Aim of the task
Set every entry down again, unchanged, picture-free.

(Dataset entries)
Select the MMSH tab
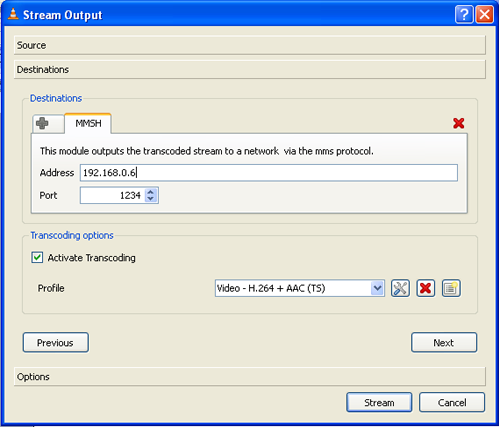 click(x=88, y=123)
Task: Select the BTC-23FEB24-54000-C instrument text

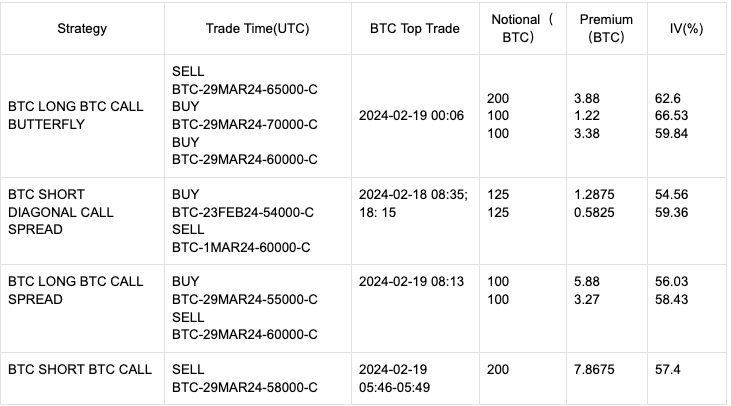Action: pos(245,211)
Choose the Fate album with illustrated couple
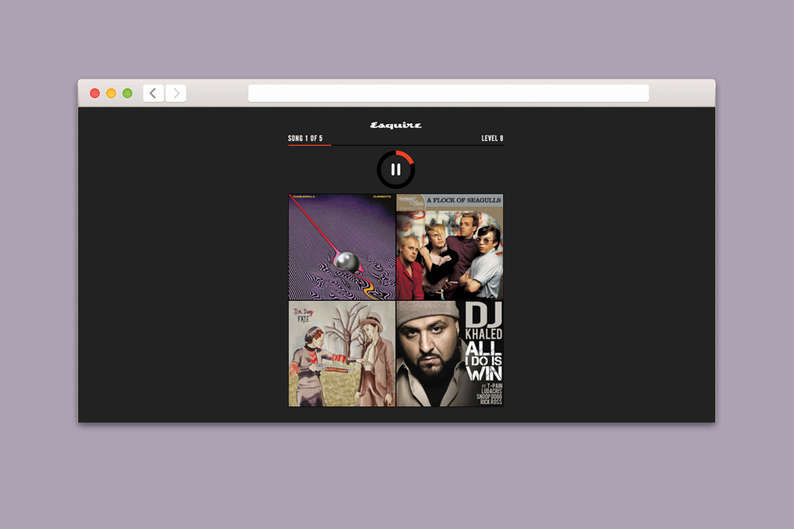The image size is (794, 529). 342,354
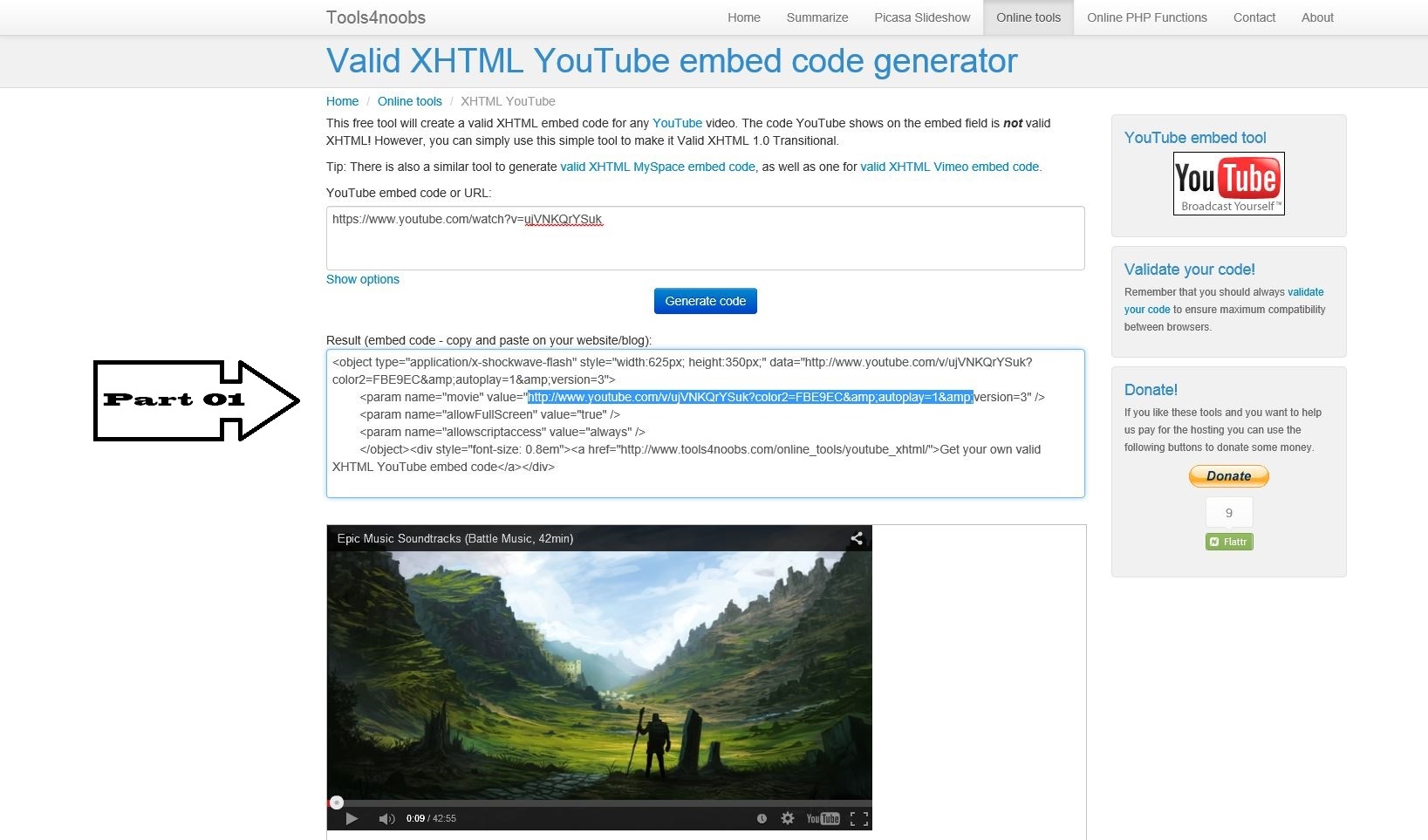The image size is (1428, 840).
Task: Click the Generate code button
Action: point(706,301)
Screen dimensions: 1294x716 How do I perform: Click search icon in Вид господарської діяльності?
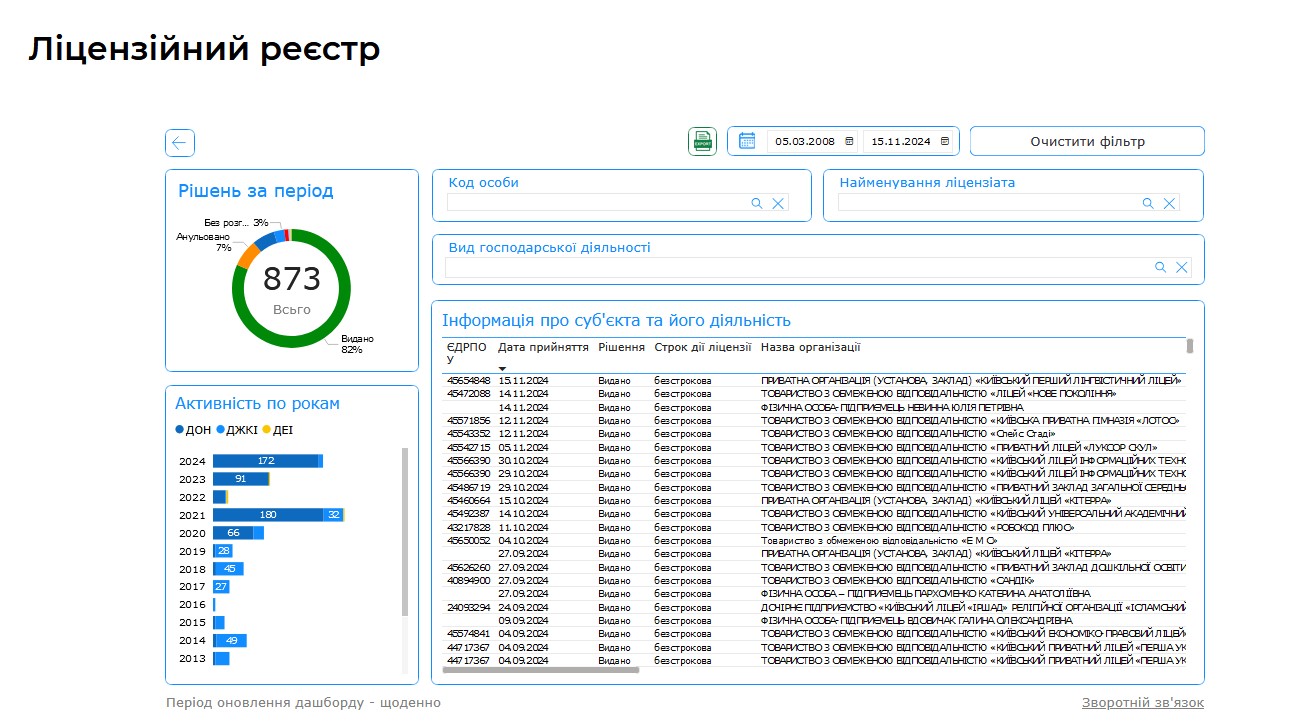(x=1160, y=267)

Expected answer
Select the MMSH tab
 click(x=88, y=123)
Task: Select the BTC-23FEB24-54000-C instrument text

Action: pos(245,211)
Choose the Fate album with illustrated couple
The image size is (794, 529). 342,354
The image size is (1428, 840).
Task: Click the Generate code button
Action: point(706,301)
Screen dimensions: 1294x716 How do I perform: Click search icon in Вид господарської діяльності?
(x=1160, y=267)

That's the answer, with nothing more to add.